[Data to use Boundary: Start]
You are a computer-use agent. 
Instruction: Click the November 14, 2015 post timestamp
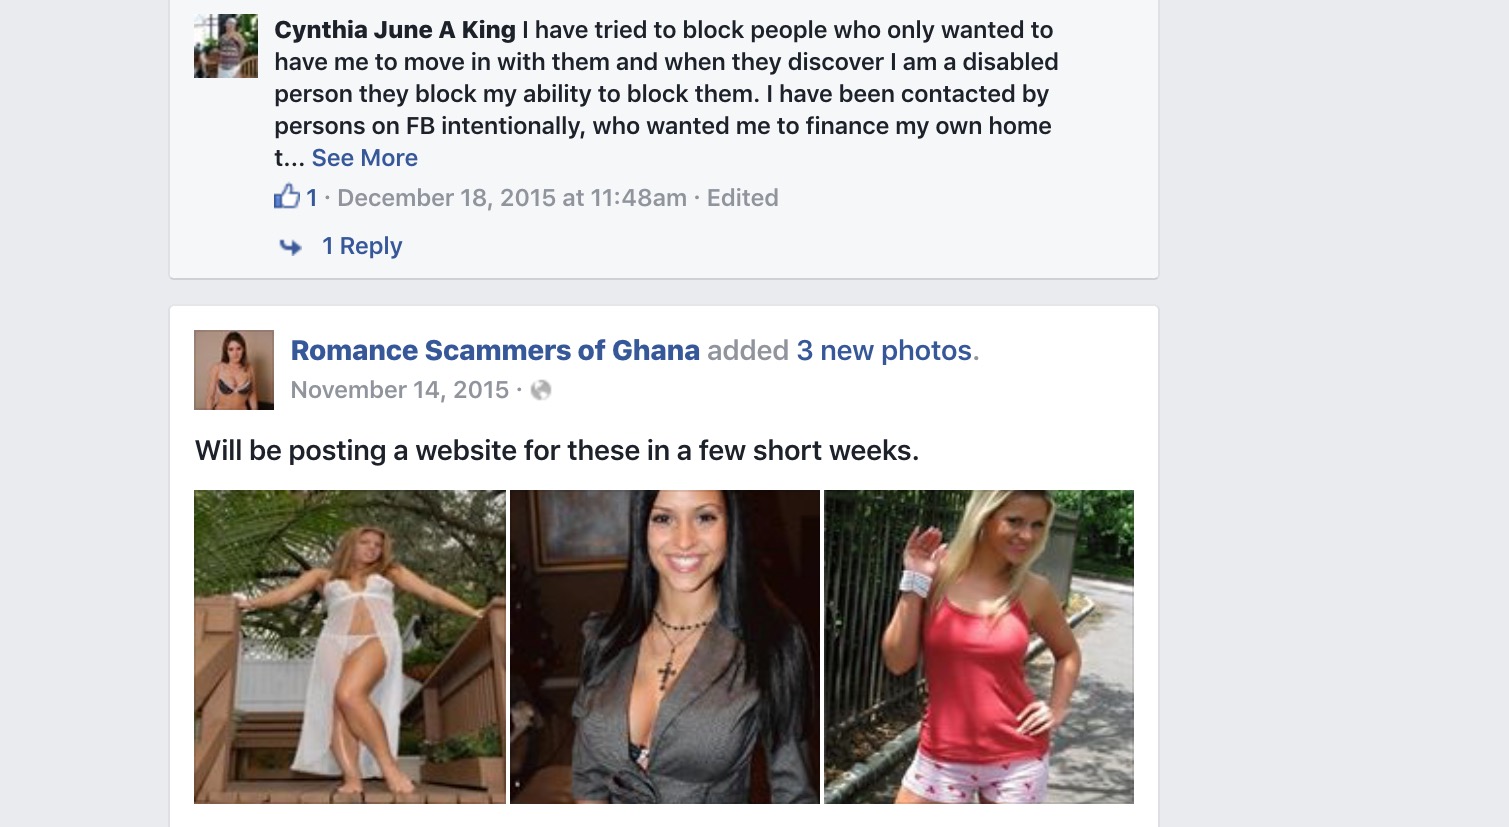click(400, 390)
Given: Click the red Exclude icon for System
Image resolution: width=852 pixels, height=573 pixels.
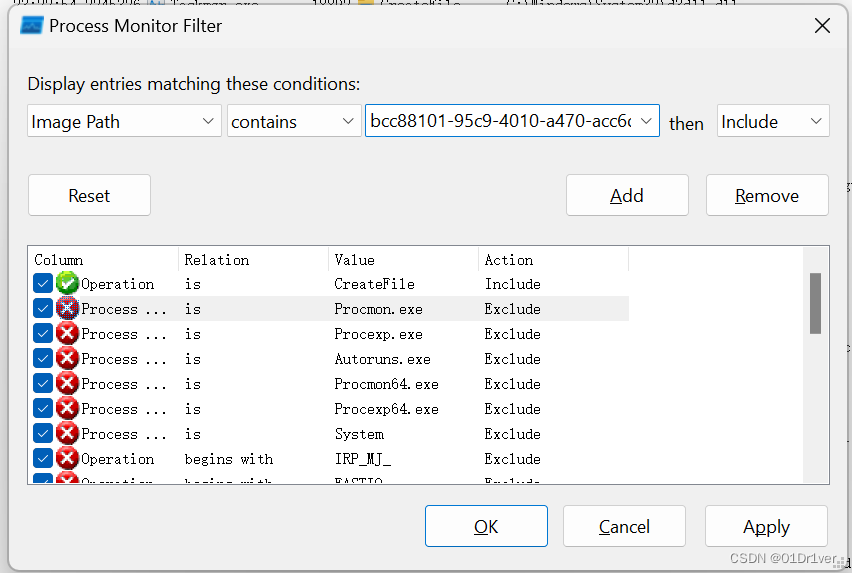Looking at the screenshot, I should tap(67, 434).
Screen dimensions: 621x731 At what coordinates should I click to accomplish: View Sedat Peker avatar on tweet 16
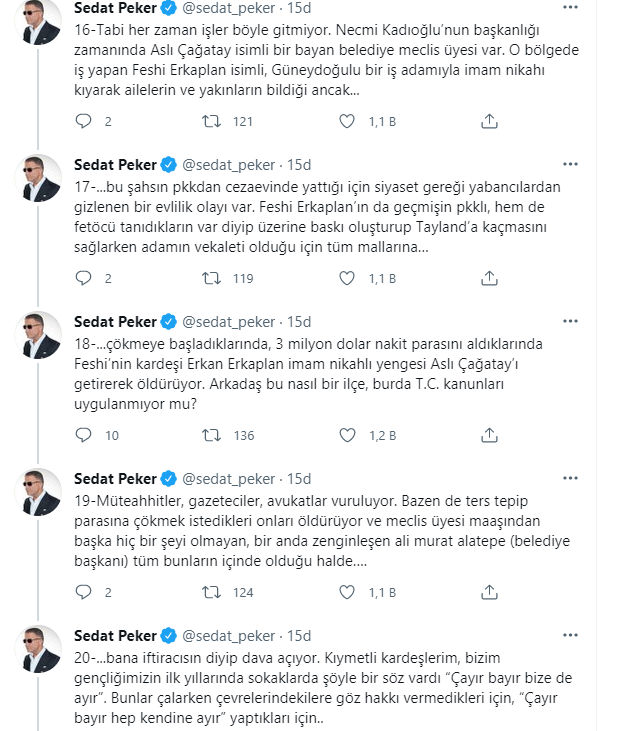coord(38,21)
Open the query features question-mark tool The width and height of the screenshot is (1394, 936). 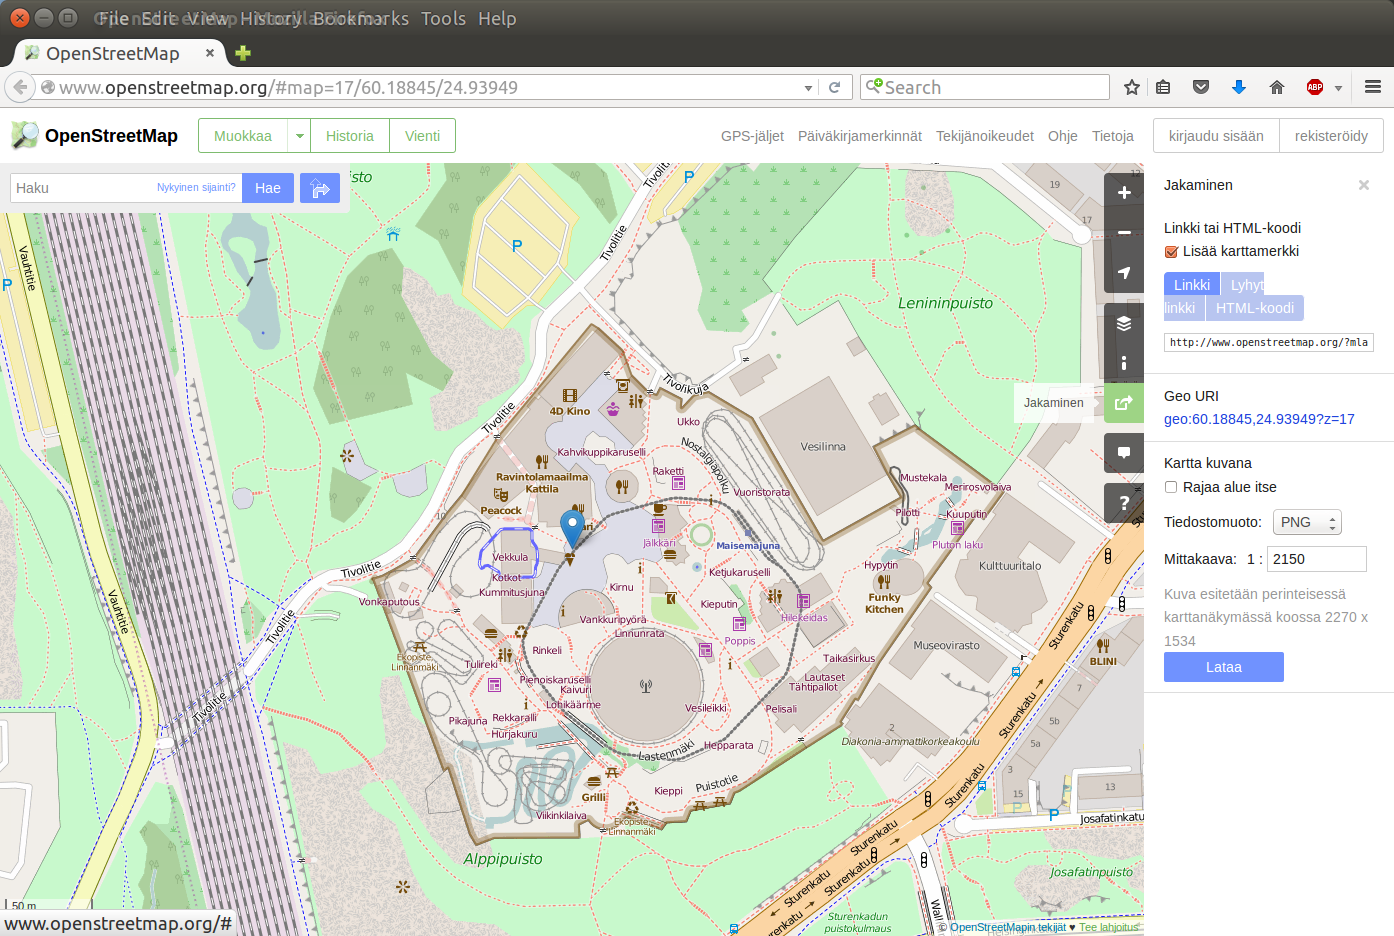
[Data to use Boundary: End]
Could you repeat all of the material exactly? Pictures should not be copied.

You are a computer-use agent. 
Instruction: Click the November 14, 2015 post timestamp
click(400, 390)
Given: Click the red Exclude icon for System
Image resolution: width=852 pixels, height=573 pixels.
Looking at the screenshot, I should tap(67, 434).
Screen dimensions: 621x731 At what coordinates should I click to accomplish: View Sedat Peker avatar on tweet 16
coord(38,21)
Open the query features question-mark tool The width and height of the screenshot is (1394, 936). 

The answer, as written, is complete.